Pemuda itu menggapai remote di sebelahnya. Ia mengganti saluran tv yang baru saja masuk break iklan. Sekali, dua kali, hingga berkali-kali tombol remote itu ia tekan namun pemuda itu nampak belum menemukan saluran yang menarik. Hingga akhirnya ia berhenti di saluran yang menayangkan berita. Ia memang tidak tertarik dengan situasi politik atau semacamnya, ia hanya sedang bosan dengan program tv yang lain.
Anchor di saluran berita tersebut baru saja mengakhiri kabar tentang kebakaran di salah satu pasar tradisional dan sekarang beralih ke berita berikutnya. Headline berita tersebut terpampang jelas di sudut bawah televisi. Beberapa detik berselang, dan otak si pemuda yang sedari tadi hampir tak digunakan, kini tergelitik untuk bekerja.
Pemuda tersebut bangkit dan mendekat ke tv di depannya. Ia menaikkan volume dengan langsung menekan tombol pada perangkat televisi tersebut. Diperhatikan headline berita tersebut lekat-lekat dan didengarkannya narasi sang anchor baik-baik. Ia jelas menyadari sesuatu.
***
"Aku mencintaimu," ucap pemuda itu tanpa ragu. "Entah kau sadari atau tidak, aku sudah merasakan ini sejak awal pertemuan kita. Awalnya memang hanya ketertarikan biasa.
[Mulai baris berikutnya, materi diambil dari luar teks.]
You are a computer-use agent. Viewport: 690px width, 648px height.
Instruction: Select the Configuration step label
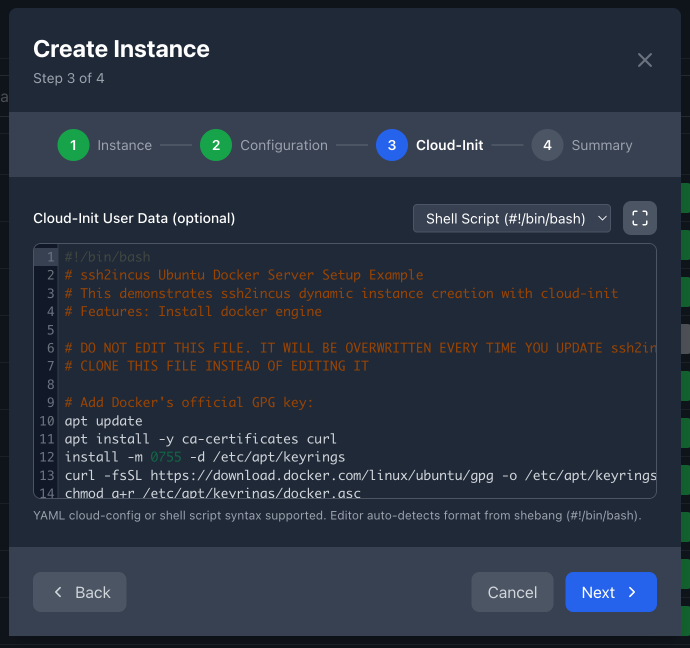coord(283,145)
Tapi rasa ini tumbuh seiring waktu, dan sekarang sudah sedemikian besar."
Pemuda itu menatap semakin dalam ke gadis di depannya. Menggenggam tangannya. Lalu berkata, "Alika Novaria, ku katakan dengan segenap hati, I Love You. Aku mencintaimu. Maukah kau menjadi kekasihku?"
Gadis itu hanya terdiam dengan ekspresi datar. Ia menatap wajah si pria dengan tatapan seperti orang bosan. Bibirnya terkatup rapat, tak tampak akan menjawab pertanyaan barusan. Ia membiarkan sang pria menggenggam tangannya namun jelas ia tidak menggenggam balik.
***
Farhan masih tak percaya dengan apa yang didengarnya. Pesawat itu hilang kontak dan hingga kini belum jelas keberadaanya. Pesawat dari maskapai yang sama yang dinaiki Alika. Pesawat dengan nomor penerbangan yang seingat Farhan juga sama.
Farhan harus memastikan ini. Bisa saja ia salah mengingat nomor penerbangan Alika. Bisa saja Alika tak jadi ikut penerbangan tersebut. Bisa saja masih ada harapan baginya. Farhan menyambar smart phone miliknya. Langsung saja ia menghubungi Rani, sahabat Alika. Rani pasti bisa memastikan apa yang sebenarnya terjadi.
"Halo?" sapa suara wanita di ujung telepon.
"Rani, ehmm.. kamu pasti ingat nomor penerbangannya Alika, kan?' meski sudah berusaha tenang, nada suara Farhan tetap terdengar panik.
"Oh, kamu sudah melihat berita di tv ya, Far? Aku juga masih tak percaya, tapi memang Alika menaiki penerbangan yang dikabarkan hilang itu," ucap Rani. "Saat ini beritanya masih simpang siur, jadi sebaiknya kita mendoakan yang terbaik untuk Alika, Far."
Perut Farhan terasa melilit dan seperti ada yang tiba-tiba merenggut sebagian organ dalamnya sehingga Farhan merasa begitu kosong. Ini tak mungkin terjadi. Pesawat tak mungkin hilang begitu saja. Dunia pasti sedang berkonspirasi untuk membohonginya. Berita itu pasti hanya dikarang oleh pihak stasiun televisi. Ini tak mungkin terjadi. Ini pasti tak lebih dari mimpi.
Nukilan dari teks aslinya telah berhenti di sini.